What if the code is in a framework and the bug spans multiple entry-points in my code?

It’s similar in that you are looking for the last entry-point that works and the first one called that is wrong. It is possible that the bug is in the framework itself, but you should avoid thinking that until you have exhausted every other option. If the data is right, coming out of one entry point, you can check that it is still right going into the latter one but then gets invalidated there. Most bugs of these types are caused by the entry points not syncing up correctly, corruption is highly unlikely. 

What if I don’t know what code is actually executed by the framework?

This is an all too common problem in modern frameworks. You can attach a lot of code into different places, but it isn’t often clear when and why that code is executed. If you can’t find the last working place or the first failing place, then you might have to put in logging statements or breakpoints for ‘anything’ that could have been called in-between. This type of scaffolding (it should be removed after debugging) is a bit annoying and can use up lots of time, but it is actually faster than just blindly guessing at the problem. If while rerunning the bug, you find that some of the calls are good, going in and good coming out, you can drop them. You can also drop the ones that are entirely bad, going in and bad going out (but they may turn out to be useful later for assessing whether a code change is actually fixing the problem or just making it worse). 

What if the underlying cause is asynchronous code?
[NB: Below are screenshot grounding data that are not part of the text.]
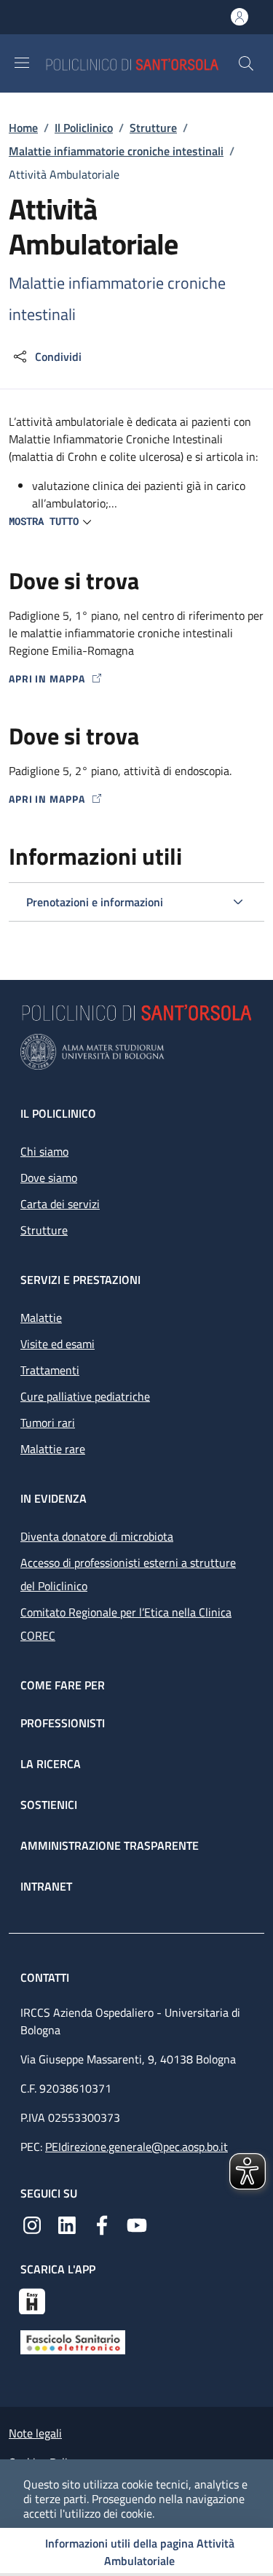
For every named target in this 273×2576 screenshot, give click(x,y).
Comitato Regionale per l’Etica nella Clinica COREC (126, 1623)
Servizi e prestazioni (80, 1279)
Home (23, 127)
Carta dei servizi (60, 1204)
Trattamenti (49, 1370)
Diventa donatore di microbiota (96, 1536)
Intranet (46, 1886)
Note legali (35, 2433)
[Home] (141, 63)
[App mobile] (32, 2299)
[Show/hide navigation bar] (22, 62)
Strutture (153, 127)
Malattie (41, 1317)
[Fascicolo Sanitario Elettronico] (72, 2340)
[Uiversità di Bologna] (136, 1052)
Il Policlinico (84, 127)
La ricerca (50, 1764)
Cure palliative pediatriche (85, 1396)
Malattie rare (52, 1449)
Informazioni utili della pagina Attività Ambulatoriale (139, 2551)
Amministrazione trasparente (109, 1845)
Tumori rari (47, 1422)
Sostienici (48, 1804)
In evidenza (53, 1498)
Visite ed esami (57, 1344)
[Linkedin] (67, 2224)
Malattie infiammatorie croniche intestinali (116, 151)
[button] (246, 63)
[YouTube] (137, 2224)
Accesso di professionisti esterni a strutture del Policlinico (128, 1574)
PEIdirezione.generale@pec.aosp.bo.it (136, 2146)
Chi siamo (44, 1151)
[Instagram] (32, 2224)
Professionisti (62, 1723)
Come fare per (62, 1685)
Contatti (46, 1977)
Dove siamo (48, 1177)
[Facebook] (102, 2224)
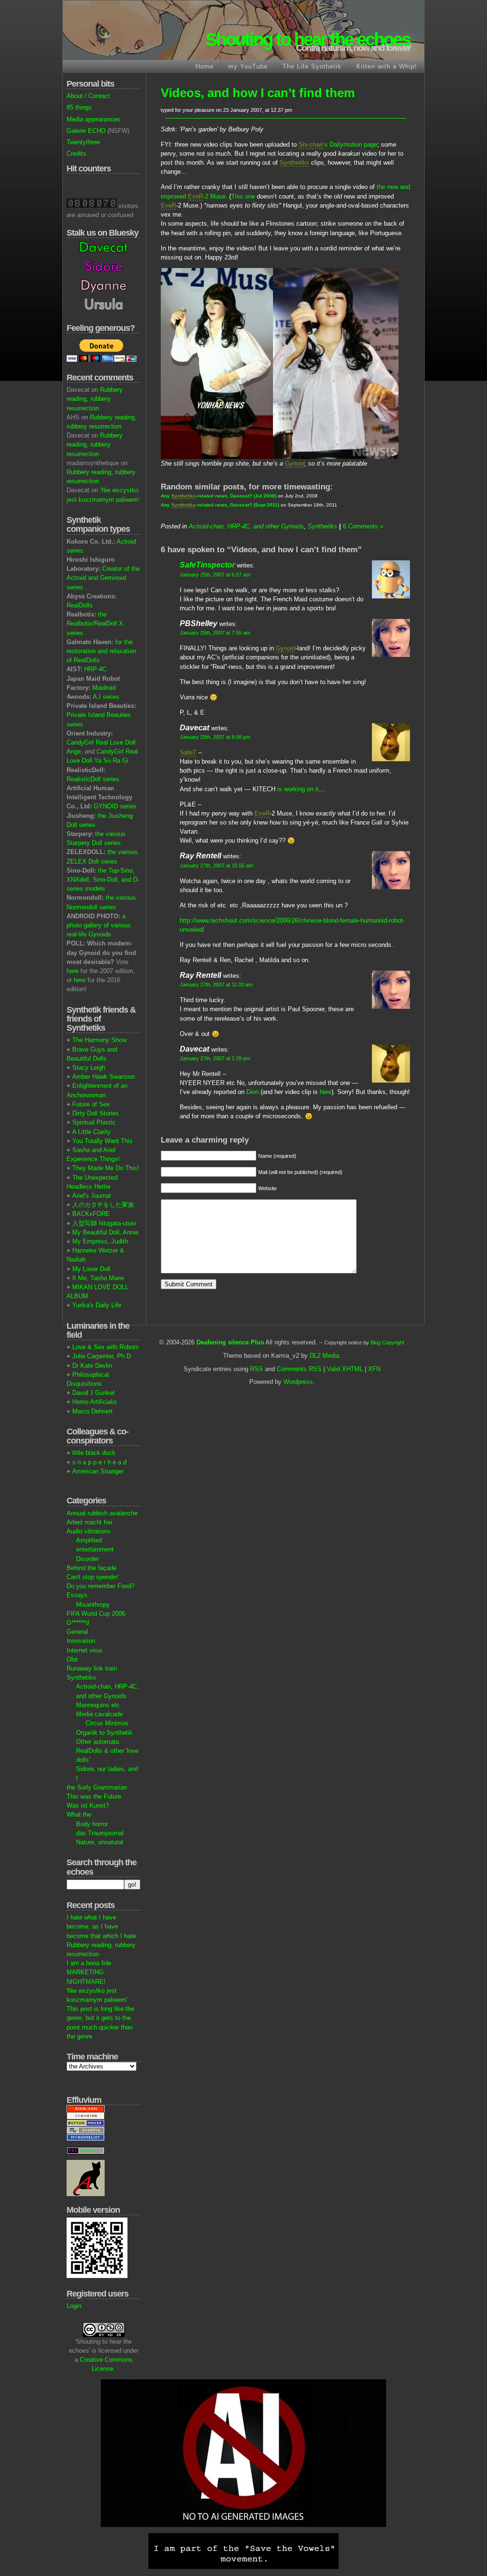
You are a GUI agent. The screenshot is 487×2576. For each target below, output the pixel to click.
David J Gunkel (93, 1392)
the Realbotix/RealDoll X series (95, 623)
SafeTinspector (207, 565)
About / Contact (88, 95)
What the (79, 1814)
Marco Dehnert (92, 1411)
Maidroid (104, 687)
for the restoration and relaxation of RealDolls (101, 651)
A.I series (106, 696)
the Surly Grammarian (97, 1787)
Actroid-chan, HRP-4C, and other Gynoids (246, 526)
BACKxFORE (91, 1213)
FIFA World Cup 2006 (96, 1613)
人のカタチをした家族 (103, 1204)
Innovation (81, 1640)
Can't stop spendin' (92, 1577)
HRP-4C (95, 669)
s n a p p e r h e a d (99, 1462)
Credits (76, 153)
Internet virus (85, 1650)
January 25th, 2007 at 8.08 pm (215, 737)
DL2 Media (324, 1355)
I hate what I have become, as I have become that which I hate (101, 1926)
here (72, 971)
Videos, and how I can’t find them (258, 92)
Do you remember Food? (101, 1586)
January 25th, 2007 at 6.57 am (215, 574)
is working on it (298, 789)
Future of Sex (91, 1104)
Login (74, 2305)
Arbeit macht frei (89, 1522)
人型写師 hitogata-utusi (104, 1223)
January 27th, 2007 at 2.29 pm (215, 1058)
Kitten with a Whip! (386, 66)
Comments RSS (299, 1369)
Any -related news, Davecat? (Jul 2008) (218, 495)
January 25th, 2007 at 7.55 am (215, 633)
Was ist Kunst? (88, 1805)
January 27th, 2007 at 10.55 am (216, 865)
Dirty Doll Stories (95, 1113)
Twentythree (83, 142)
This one (243, 196)
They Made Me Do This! (105, 1168)
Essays (77, 1595)
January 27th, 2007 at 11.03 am (216, 984)
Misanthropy (93, 1604)
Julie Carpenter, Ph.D (101, 1356)
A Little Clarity (91, 1131)
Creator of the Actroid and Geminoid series (103, 577)
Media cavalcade (99, 1714)
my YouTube (248, 66)
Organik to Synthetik (104, 1732)
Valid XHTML (345, 1369)
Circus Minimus (107, 1723)
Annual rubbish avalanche (102, 1513)
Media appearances (93, 119)
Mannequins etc (98, 1705)
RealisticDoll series (93, 779)
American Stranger (98, 1471)
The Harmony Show (99, 1040)
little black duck (94, 1452)
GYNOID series (115, 806)
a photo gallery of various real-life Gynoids (99, 925)
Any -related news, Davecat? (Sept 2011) (220, 504)
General (77, 1631)
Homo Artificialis (94, 1401)
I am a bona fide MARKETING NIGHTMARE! (89, 1972)
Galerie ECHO (86, 130)
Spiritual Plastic (94, 1122)
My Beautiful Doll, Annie (105, 1232)
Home (204, 66)
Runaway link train (92, 1668)
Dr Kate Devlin (92, 1365)
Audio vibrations (89, 1531)
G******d (78, 1622)
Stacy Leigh (88, 1067)
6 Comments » (363, 526)
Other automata (97, 1741)
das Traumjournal (100, 1833)
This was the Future (94, 1796)
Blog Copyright (387, 1342)
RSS (256, 1369)
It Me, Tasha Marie (98, 1278)
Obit (72, 1659)
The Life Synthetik (311, 66)
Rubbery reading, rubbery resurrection (95, 398)
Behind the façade (92, 1567)
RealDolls (80, 605)
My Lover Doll (91, 1269)
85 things (79, 107)
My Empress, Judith (100, 1241)
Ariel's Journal (91, 1195)
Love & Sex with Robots (105, 1347)
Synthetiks (81, 1677)
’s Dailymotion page (338, 144)
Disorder (87, 1558)
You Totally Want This (102, 1140)
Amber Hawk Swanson (103, 1076)
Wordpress (298, 1381)
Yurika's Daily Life (96, 1305)
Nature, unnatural (99, 1842)
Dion (252, 1091)
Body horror (92, 1824)
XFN (374, 1369)
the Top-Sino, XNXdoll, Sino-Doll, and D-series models (103, 879)
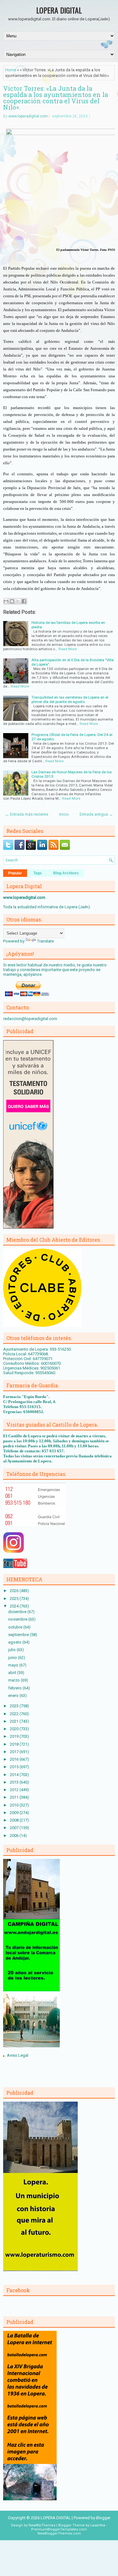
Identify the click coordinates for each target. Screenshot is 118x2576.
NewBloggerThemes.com (59, 2533)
The code seems to be fine, but then something else running in the background messes it up. In most debugging you can just print out the ‘change’ of state, in concurrent debugging, you have to always print out the before and after. This is one place where log files are really crucial to gaining correct understanding. As well, you have to consider the possibility that while one thread of execution is making its way through the steps, another thread of execution bypasses it (starts later but finishes first). For any variables that ‘could’ be common, you either have to protect them or craft the code so that their values don’t matter between instructions.
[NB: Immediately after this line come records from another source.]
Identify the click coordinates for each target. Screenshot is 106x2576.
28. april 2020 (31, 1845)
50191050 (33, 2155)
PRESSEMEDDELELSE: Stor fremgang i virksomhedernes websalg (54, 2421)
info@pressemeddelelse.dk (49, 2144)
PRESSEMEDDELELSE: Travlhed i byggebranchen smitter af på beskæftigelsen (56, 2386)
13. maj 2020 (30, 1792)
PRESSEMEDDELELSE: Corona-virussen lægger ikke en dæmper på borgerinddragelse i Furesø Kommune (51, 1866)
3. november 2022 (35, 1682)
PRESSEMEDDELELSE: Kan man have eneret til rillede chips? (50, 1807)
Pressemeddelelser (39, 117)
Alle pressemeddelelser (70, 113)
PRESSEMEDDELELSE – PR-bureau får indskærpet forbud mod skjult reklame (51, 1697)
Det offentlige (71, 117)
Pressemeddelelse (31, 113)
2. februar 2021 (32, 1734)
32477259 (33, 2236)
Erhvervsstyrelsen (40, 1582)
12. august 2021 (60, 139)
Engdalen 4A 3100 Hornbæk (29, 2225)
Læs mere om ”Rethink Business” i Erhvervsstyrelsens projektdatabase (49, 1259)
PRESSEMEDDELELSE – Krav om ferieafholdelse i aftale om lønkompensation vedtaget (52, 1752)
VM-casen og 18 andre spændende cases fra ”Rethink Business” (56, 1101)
What if I can’t replicate the problem? 

There are some issues, often caused by configuration or race conditions, that occur so infrequently and only in production systems, that you basically have to use log files to set the first and last positions, then wait. Each time it triggers, you should be able to decrease the distance between the two. While waiting, you can examine the code and think up scenarios that would explain what you have seen. Thinking up lots of scenarios is best, and not getting too attached to any of them opens up the ability to insert a few extra log entries into the output that will validate or eliminate some of them. 
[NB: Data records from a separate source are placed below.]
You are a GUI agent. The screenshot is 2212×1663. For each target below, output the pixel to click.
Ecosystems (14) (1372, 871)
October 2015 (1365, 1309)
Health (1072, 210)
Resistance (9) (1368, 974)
Configuration problems show up as the programmer assuming that X is set to ‘foo’ when it is actually set to ‘bar’. They are usually fairly easy to fix, but sometimes are just a small side-effect of a larger process or communications problem that needs fixing too.

Race conditions are notoriously hard to diagnose, particular if they are very infrequent. Basically, at least 2 things are happening at once, and most of the time one finishes before the other, but on some rare occasions, it is the other way around. Most fixes for this type of problem involve adding a synchronization primitive that forces one or the other circumstances, so basically not letting them happen randomly. If you suspect there is a problem, you can ‘fix’ it, even if it isn’t wrong, but keep in mind that serializing parallel work does come with a performance cost. Still, if people are agitated by the presence of the bug, and you find 6 potential race conditions, you can fix all 6 at once, then later maybe undo a few of them when you are sure they are valid. 

If the problem is neither configuration nor a race condition, then most likely it is probably just unexpected data. You can fix that in the code, but also use it as motivation to get that data into testing, so similar problems don’t keep reoccurring. It should also be noted that it is symptomatic of a larger analysis problem as well, given that the users needed to do something that the programmers were not told about.